_Task statement_.
Please reproduce the passage of the machine learning page below word for word, starting at "Code snippets" and continuing up to and including "os.chdir('/Users/Bradley/Dropbox/...')".

_Selected passage_.
Machine Learning

My language of choice for supervised and unsupervised learning is Python (and R); however, I am able to run models in Spark (using Scala) for larger projects.

Projects

The following scripts can be found on my GitHub account.

R

Spark (Scala)

Python

Code snippets

This Python script develops multiple bag-of-words models to classify IMDb movie reviews as positive or negative using Naive Bayes and support vector machines.

## This program develops multiple bag-of-words models to classify IMDb movie
## reviews as positive or negative. A sample set of 50k reviews are used to
## train and validate the models (NB and SVM) using both word occurrence and
## TF-IDF algorithms. 

# import library
import os

# set working directory
os.chdir('/Users/Bradley/Dropbox/...')
cwd = os.getcwd()

##########
## Read in the data and split into training/test
##########

# import libraries
import pandas as pd
from sklearn.model_selection import train_test_split

# function --> reads in individual text files in a folder and attaches sentiment
def f_ReadIn(folder,sentiment):
    result = []
    os.chdir(os.path.join(cwd,folder))
    f_cwd = os.getcwd()
    for f in os.listdir(f_cwd):
        if os.path.isfile(f) and f.endswith(".txt"):
           with open(os.path.join(f_cwd,f),'r') as file:
                content = file.read()
           result.append([content,sentiment])
    return pd.DataFrame(result)

_Material shown_.

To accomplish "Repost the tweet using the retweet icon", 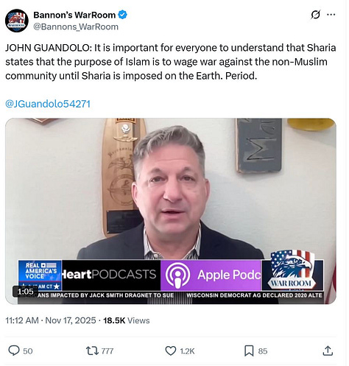I will (92, 351).
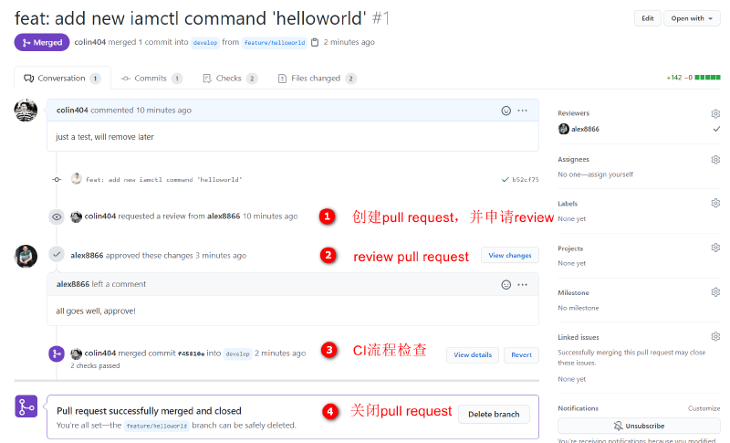The width and height of the screenshot is (730, 443).
Task: Open the Reviewers settings gear
Action: pos(715,113)
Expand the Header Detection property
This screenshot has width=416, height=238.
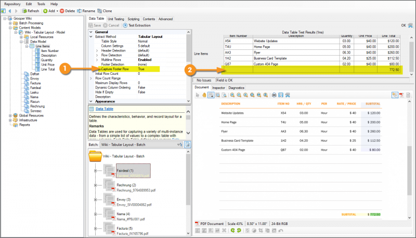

_Result_.
Code snippets

This Python script develops multiple bag-of-words models to classify IMDb movie reviews as positive or negative using Naive Bayes and support vector machines.

## This program develops multiple bag-of-words models to classify IMDb movie
## reviews as positive or negative. A sample set of 50k reviews are used to
## train and validate the models (NB and SVM) using both word occurrence and
## TF-IDF algorithms. 

# import library
import os

# set working directory
os.chdir('/Users/Bradley/Dropbox/...')